▶ [Problem requirements]: Go through the data line by line and count the lines that hold "will". Reply with the total only.

(Dataset entries)
_ _ _ _ _ _ _
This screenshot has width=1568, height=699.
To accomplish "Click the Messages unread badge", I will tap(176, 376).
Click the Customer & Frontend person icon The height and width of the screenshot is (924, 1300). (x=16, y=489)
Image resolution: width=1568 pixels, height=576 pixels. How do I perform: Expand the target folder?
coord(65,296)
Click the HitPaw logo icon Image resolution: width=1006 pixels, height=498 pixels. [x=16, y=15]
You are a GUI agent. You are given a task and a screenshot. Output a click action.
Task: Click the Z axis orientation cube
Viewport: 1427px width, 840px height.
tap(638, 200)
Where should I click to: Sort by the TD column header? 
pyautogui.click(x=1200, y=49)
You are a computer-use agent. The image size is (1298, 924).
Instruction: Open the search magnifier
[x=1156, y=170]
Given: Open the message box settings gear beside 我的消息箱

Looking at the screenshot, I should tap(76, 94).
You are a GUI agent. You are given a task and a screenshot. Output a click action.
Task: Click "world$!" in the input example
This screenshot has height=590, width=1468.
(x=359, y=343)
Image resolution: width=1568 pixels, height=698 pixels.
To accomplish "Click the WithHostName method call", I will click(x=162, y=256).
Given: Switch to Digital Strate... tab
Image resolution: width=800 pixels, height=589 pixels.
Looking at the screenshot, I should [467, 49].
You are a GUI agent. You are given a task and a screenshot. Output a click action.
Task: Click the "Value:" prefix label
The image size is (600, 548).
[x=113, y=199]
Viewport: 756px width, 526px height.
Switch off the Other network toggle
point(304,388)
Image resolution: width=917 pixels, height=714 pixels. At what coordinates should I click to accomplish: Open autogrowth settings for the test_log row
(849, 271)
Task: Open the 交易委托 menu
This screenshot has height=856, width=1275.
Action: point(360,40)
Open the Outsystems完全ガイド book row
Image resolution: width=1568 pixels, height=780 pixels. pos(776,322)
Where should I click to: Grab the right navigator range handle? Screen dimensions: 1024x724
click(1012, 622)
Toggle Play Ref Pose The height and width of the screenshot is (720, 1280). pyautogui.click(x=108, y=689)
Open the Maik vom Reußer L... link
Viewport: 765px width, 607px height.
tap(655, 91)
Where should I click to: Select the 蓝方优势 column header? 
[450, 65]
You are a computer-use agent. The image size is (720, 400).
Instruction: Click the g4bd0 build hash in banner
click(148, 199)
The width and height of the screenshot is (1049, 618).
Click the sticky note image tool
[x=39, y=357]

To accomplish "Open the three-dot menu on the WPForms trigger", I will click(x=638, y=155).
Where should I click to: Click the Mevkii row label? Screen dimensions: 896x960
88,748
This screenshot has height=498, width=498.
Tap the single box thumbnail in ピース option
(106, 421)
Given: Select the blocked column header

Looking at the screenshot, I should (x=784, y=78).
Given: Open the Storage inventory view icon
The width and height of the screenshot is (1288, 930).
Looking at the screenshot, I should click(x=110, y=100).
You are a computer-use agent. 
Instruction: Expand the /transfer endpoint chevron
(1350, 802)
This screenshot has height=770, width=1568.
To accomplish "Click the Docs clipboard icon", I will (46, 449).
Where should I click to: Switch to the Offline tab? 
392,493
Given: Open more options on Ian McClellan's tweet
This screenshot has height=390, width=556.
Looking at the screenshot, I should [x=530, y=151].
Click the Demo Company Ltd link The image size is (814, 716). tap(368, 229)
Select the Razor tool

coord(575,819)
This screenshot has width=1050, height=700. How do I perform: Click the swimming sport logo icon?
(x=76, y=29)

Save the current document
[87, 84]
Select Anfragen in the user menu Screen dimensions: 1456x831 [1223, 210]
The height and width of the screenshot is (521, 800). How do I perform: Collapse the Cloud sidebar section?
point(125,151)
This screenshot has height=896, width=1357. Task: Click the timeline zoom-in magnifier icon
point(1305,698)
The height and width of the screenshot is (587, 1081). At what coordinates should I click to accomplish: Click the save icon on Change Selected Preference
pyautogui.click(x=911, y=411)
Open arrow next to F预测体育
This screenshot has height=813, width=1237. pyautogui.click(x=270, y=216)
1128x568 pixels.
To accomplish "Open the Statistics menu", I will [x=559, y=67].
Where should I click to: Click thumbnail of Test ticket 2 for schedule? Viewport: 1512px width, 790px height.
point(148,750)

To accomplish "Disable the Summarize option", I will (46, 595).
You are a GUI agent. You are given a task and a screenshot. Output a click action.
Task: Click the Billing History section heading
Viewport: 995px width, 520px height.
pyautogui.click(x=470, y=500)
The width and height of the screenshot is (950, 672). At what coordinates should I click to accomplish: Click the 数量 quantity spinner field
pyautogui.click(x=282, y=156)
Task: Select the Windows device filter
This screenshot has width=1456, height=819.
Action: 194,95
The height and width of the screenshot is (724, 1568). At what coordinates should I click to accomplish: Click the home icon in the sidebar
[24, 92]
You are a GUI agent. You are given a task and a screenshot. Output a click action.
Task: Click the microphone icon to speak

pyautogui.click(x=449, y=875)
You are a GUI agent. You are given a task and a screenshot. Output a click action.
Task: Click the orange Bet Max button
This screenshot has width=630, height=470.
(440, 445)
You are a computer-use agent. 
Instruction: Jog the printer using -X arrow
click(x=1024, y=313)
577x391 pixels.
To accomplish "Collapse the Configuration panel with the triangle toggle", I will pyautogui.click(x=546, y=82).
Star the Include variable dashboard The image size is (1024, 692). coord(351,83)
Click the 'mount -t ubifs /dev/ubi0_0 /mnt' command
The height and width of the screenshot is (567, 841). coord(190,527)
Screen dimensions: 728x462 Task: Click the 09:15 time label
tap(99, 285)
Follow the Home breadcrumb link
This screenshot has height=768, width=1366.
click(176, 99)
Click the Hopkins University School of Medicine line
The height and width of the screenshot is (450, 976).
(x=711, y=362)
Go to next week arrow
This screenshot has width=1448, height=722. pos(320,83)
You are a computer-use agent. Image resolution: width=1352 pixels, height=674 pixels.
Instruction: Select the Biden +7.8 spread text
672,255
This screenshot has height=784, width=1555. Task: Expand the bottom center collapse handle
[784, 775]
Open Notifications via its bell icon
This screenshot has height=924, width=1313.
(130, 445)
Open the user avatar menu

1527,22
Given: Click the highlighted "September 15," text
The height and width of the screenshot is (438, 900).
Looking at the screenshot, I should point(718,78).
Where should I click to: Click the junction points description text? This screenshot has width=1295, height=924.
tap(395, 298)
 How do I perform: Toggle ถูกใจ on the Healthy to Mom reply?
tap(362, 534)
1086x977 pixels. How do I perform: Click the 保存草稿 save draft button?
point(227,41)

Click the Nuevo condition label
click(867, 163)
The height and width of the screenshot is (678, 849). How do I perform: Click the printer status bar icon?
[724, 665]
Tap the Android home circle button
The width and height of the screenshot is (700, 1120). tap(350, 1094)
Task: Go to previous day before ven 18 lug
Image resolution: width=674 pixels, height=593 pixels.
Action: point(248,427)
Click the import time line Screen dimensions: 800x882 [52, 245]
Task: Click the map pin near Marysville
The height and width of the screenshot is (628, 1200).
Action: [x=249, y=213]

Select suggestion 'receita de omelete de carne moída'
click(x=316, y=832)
_ _ _ _ _ _ _
▶ [Written solution]: 7